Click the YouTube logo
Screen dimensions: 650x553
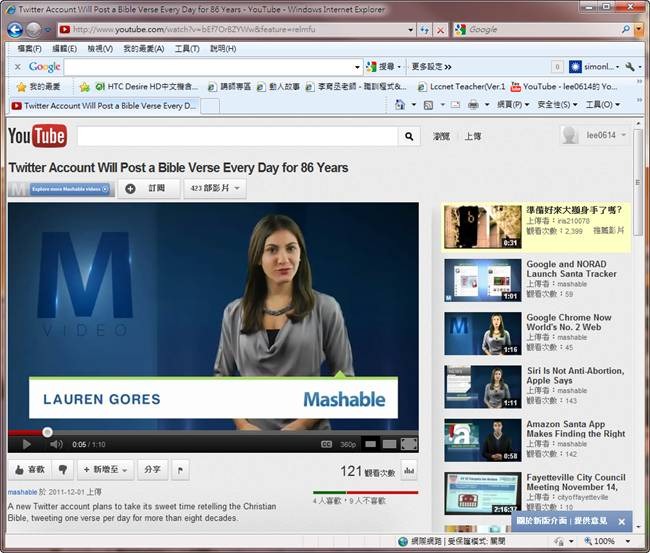(37, 136)
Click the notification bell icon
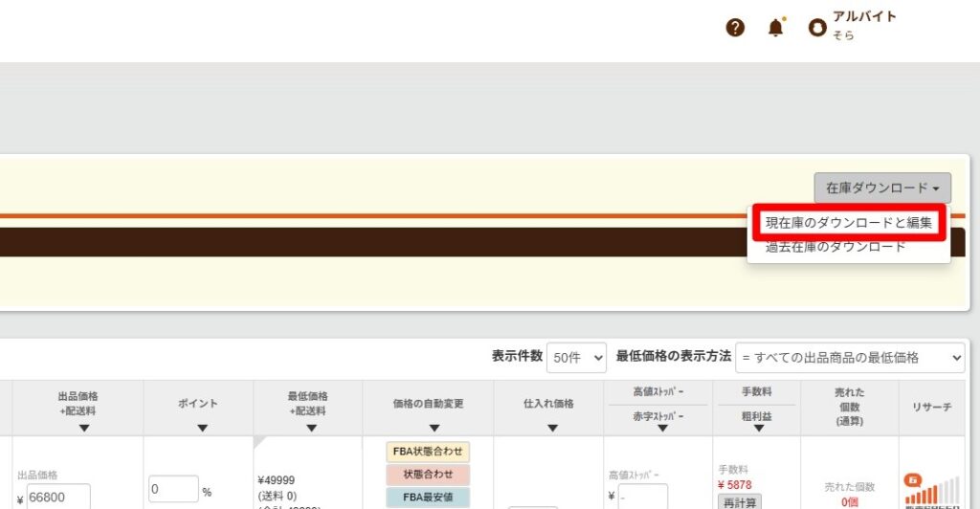 tap(775, 28)
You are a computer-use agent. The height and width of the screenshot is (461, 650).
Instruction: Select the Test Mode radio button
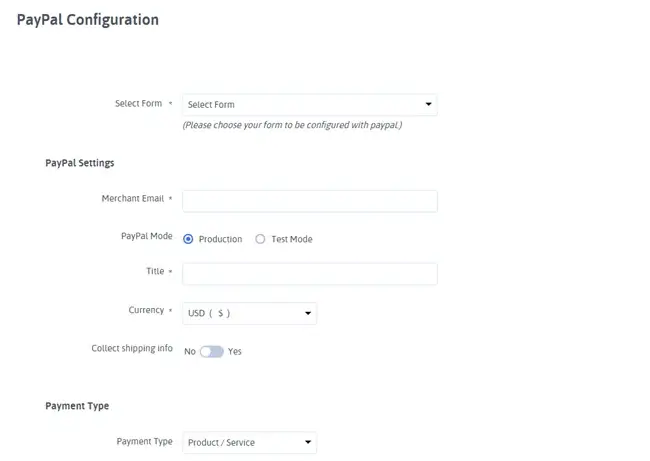260,239
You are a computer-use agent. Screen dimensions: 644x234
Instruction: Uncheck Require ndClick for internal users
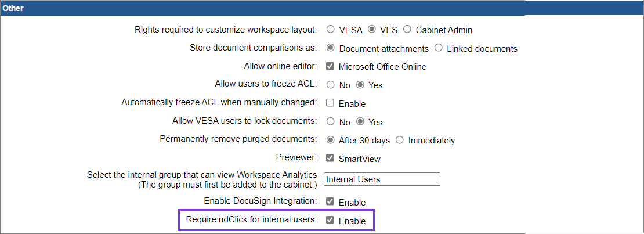(x=330, y=221)
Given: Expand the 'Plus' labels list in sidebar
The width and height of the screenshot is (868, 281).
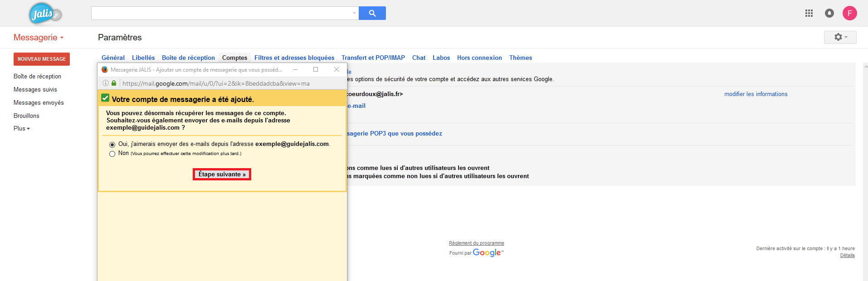Looking at the screenshot, I should click(21, 128).
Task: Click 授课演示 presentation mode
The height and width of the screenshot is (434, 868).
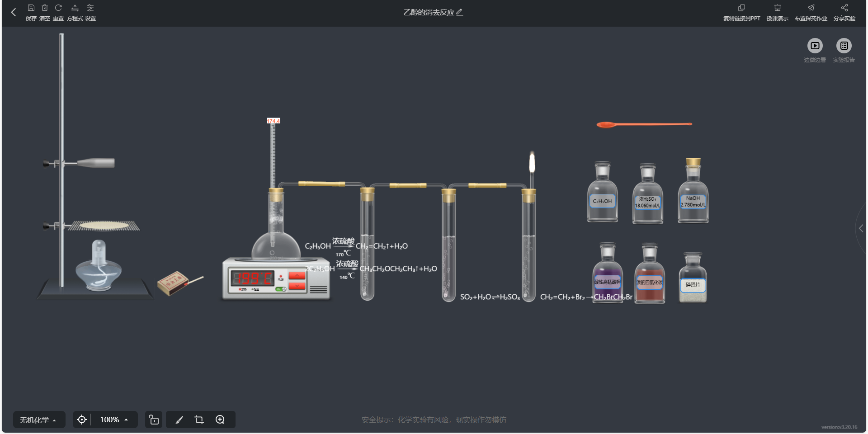Action: 777,13
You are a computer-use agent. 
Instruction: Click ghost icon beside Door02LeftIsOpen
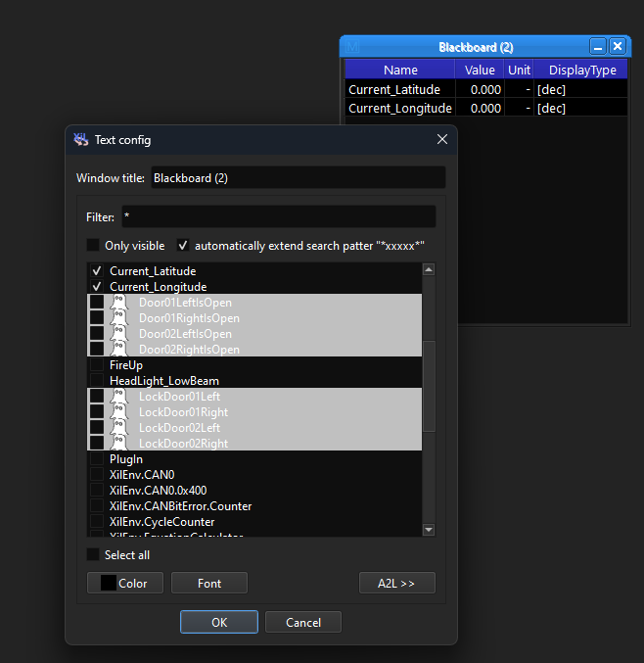(x=118, y=334)
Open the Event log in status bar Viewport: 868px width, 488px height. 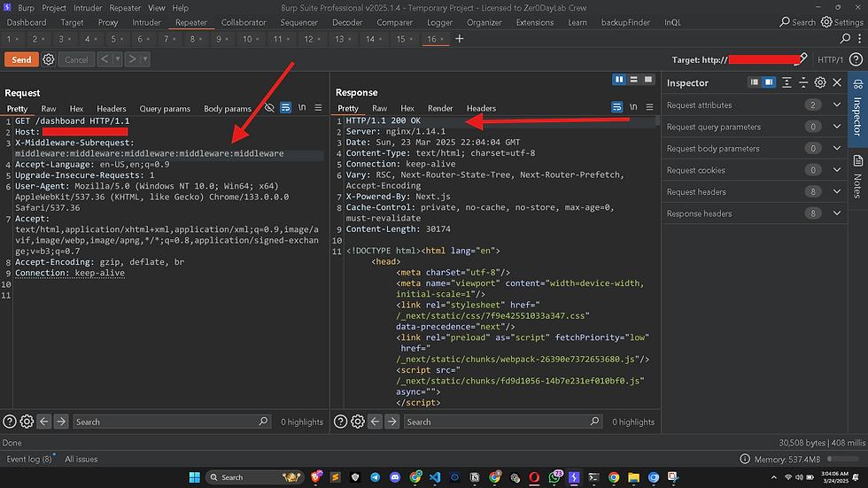29,459
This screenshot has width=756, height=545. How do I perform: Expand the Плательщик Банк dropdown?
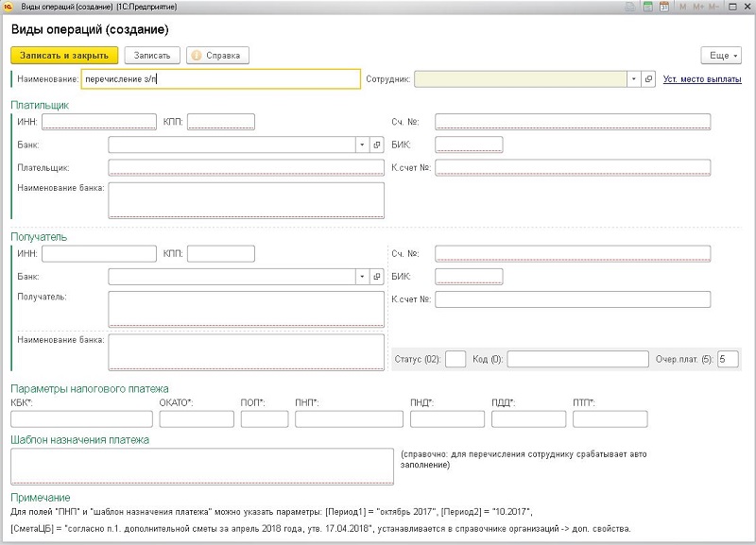(x=361, y=145)
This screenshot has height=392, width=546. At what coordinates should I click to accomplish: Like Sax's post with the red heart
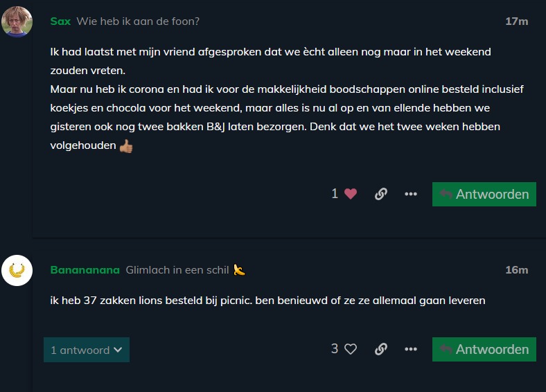point(351,194)
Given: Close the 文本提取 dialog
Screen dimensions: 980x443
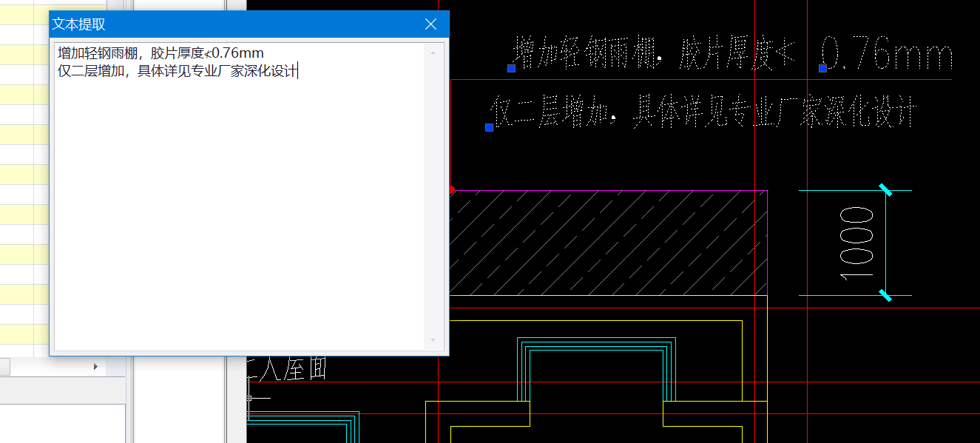Looking at the screenshot, I should pos(431,24).
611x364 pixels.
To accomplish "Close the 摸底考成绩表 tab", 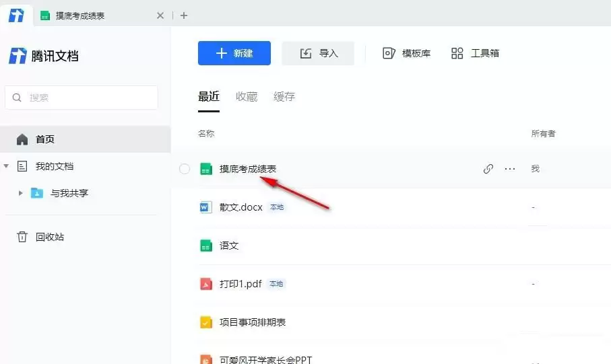I will coord(160,15).

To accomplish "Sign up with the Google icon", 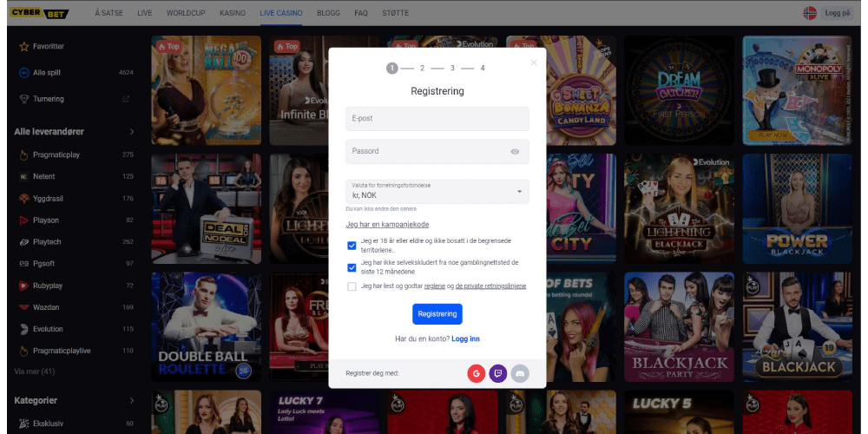I will click(476, 373).
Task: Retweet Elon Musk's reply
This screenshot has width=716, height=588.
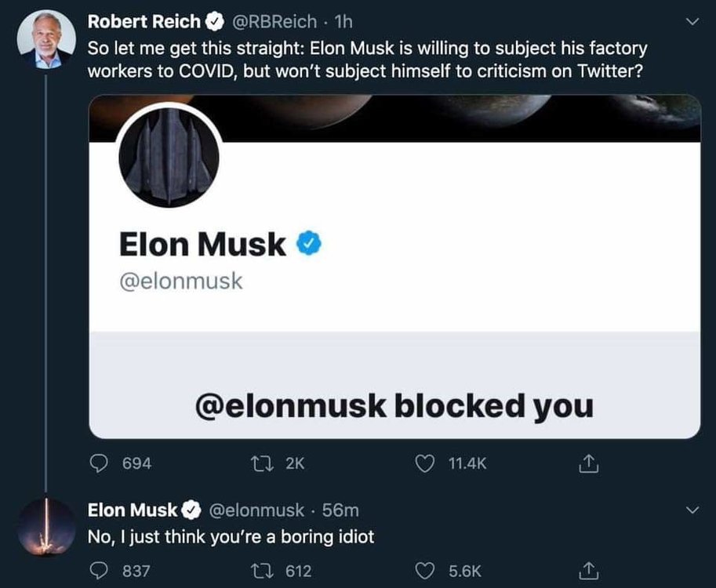Action: (267, 571)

(EXERCISE INSTRUCTIONS): Provide only the number of lines within the material that contain the string "computer".

(TASK SOLUTION): 3